To celebrate their reissue of 2008's acclaimed, widely beloved, and charmingly titled Dragging A Dead Deer Up a Hill, Kranky has concurrently issued this surprisingly solid companion album of unreleased recordings from the same period. Nearly all of these pieces adhere to Deer's aesthetic of strummed acoustic guitars amidst a warm, dreamlike haze, but the hooks are not nearly as strong or frequent this time around. With most artists, that would generally mean "these songs were not good enough," but Grouper has always been far more about atmosphere and mood than "songs."
This album takes its curious title from Liz Harris' teenage memory of an intact sailboat that mysteriously washed up on the beach with all of the owner's possessions still inside, but no trace of the owner. Such an evocative inspiration is quintessentially Grouper-esque, as Harris occupies a stylistic territory as melancholy, blurry, and enigmatic as a distant memory of the void left by a stranger's death. While there are certainly a number of structured songs to be found, only the achingly sad (and beautiful) "Living Room" fully emerges from Liz's characteristic fog of reverb and chorusing into clarity. The remaining songs are content to take shape fleetingly or not at all, resulting in a singer/songwriter album that sounds a lot like an ambient drone album or an unplugged My Bloody Valentine. Occasionally some understandable words, a strong melody, or an untreated guitar will appear, but the overall aesthetic is decisively warm and womblike (albeit with a lurking, omnipresent sadness).

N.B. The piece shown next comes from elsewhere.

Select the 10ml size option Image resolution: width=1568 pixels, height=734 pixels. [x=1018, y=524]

Notably, there is almost no correlation at all between the success of a piece and how much of the original melody or chord structure is left intact or recognizable. While the aforementioned "Living Room" is probably the album's high point, many of the other highlights occur during the pieces that have been totally liquified into a blissful haze, such as "STS" and "Difference (Voices)." Both pieces are little more than layers of floating, indecipherable vocal cooing and a buried hint of a guitar, but they pulse and shimmer in a hypnotically sensuous way. Wisely, Harris balances her those abstract and narcotic moments with a bit of textural and dynamic variation, periodically employing driving acoustic guitars ("Cloud in Places"), quavering feedback ("6"), and plinking, decayed-sounding piano ("Vanishing Point").

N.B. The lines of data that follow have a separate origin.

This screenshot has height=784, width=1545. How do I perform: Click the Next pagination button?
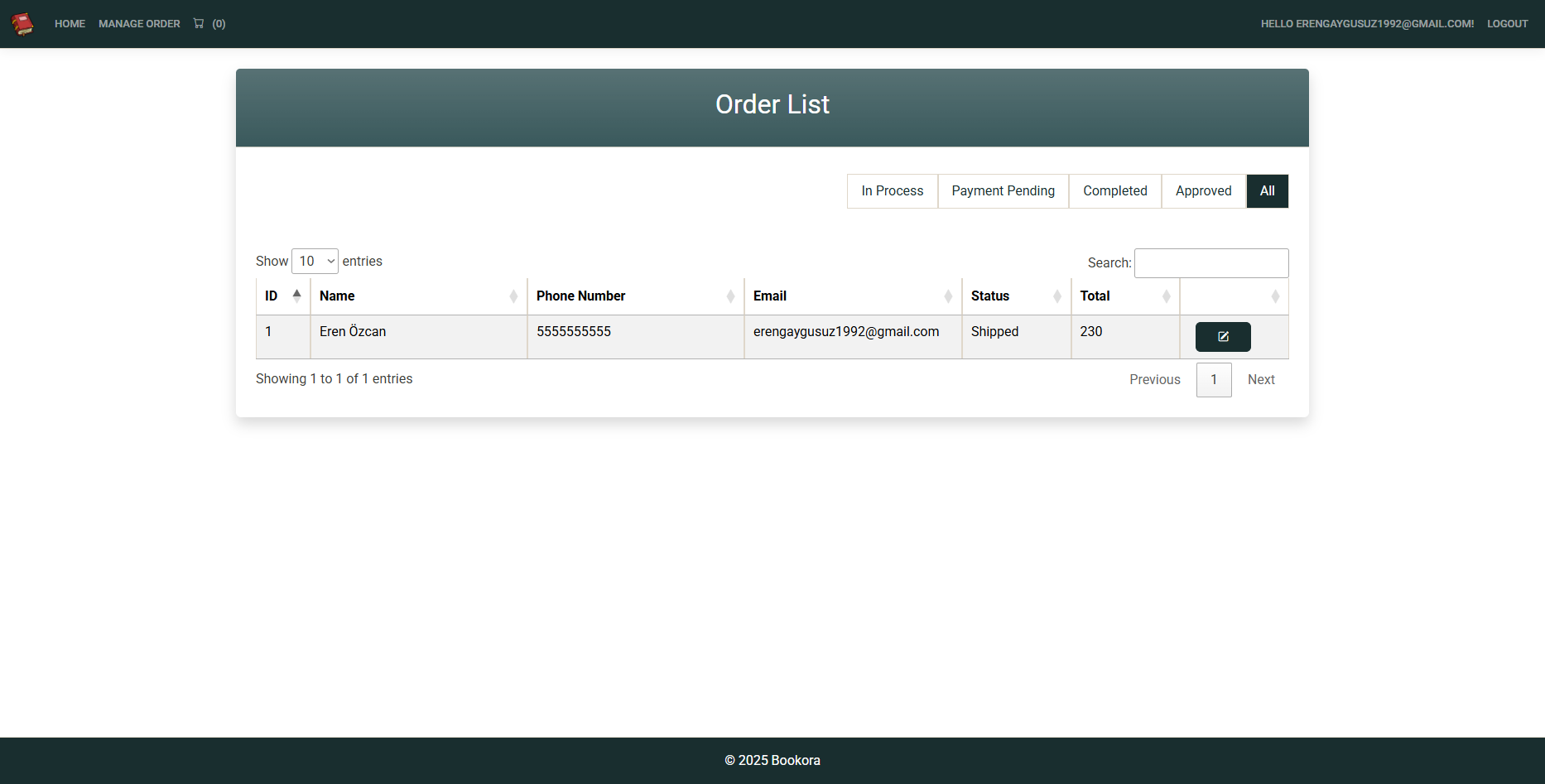1261,380
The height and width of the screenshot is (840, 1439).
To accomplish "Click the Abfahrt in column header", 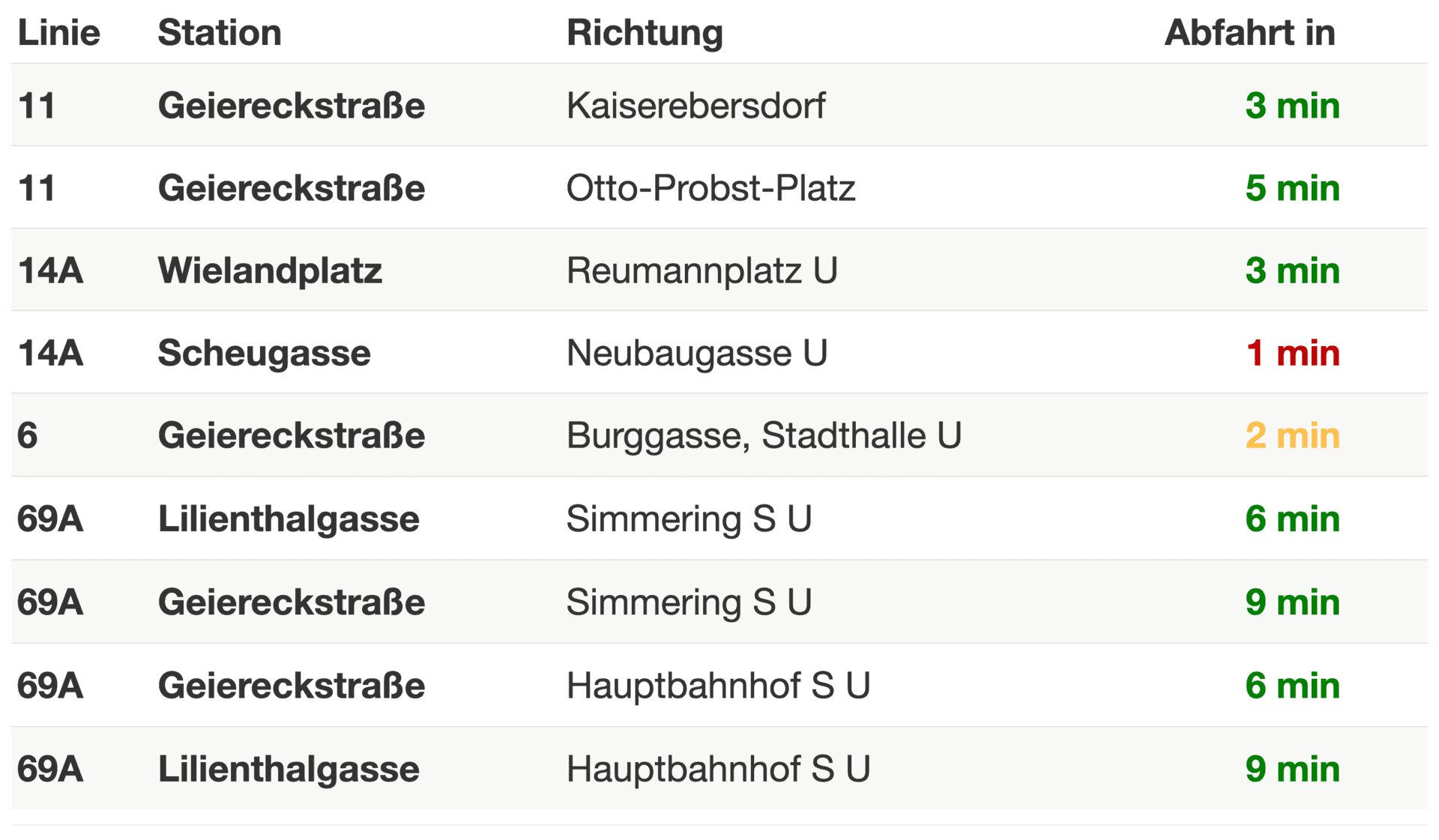I will 1249,33.
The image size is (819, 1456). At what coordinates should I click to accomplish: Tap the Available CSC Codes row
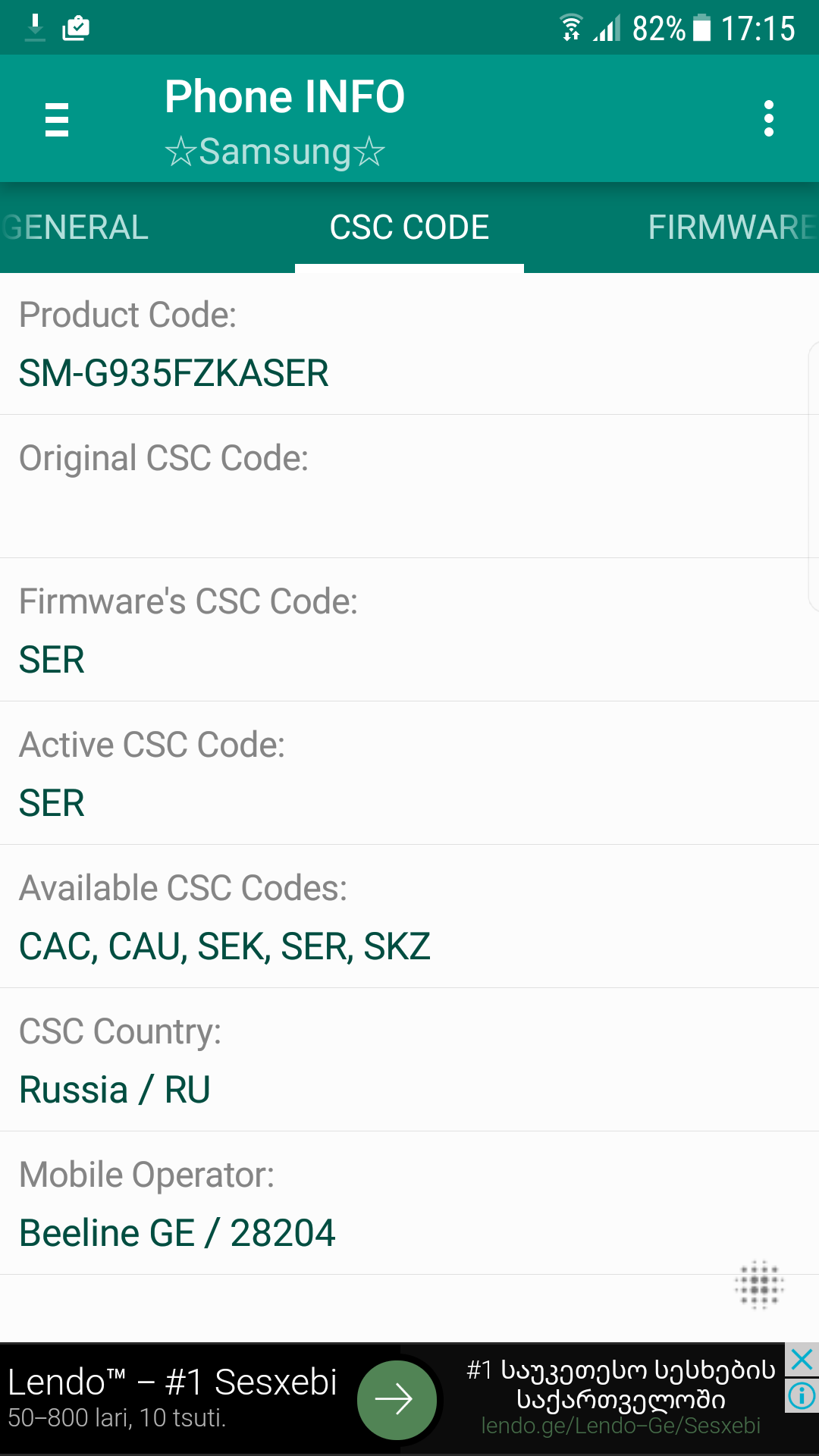point(410,917)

In the past, I have felt that Grouper's signature blend of tape hiss, reverb, song fragments, and sadness was a bit too monochromatic for my taste, but I have since come around quite a bit due to a shift in my own perspective. Taken out of their greater contest, many Grouper songs can seem like little more than wordless sketches propped up by loads of reverb, but a broader look at Harris' recent discography evinces a deliberate drive to discard conventional song structures (and sometimes even words) in favor of something much more dreamlike and impressionistic. Still, Liz can craft a wonderful hook when she wants to, which is why It is easy to see why most of these songs were cast-offs from Dragging a Deer: the songs on that album offer much more in the way of immediate gratification. Despite that, The Man Who Died in His Boat is a remarkably cohesive and satisfying effort in its own right–it feels far more like a more abstract, varied, and experimental sister album than anything resembling a collection of outtakes.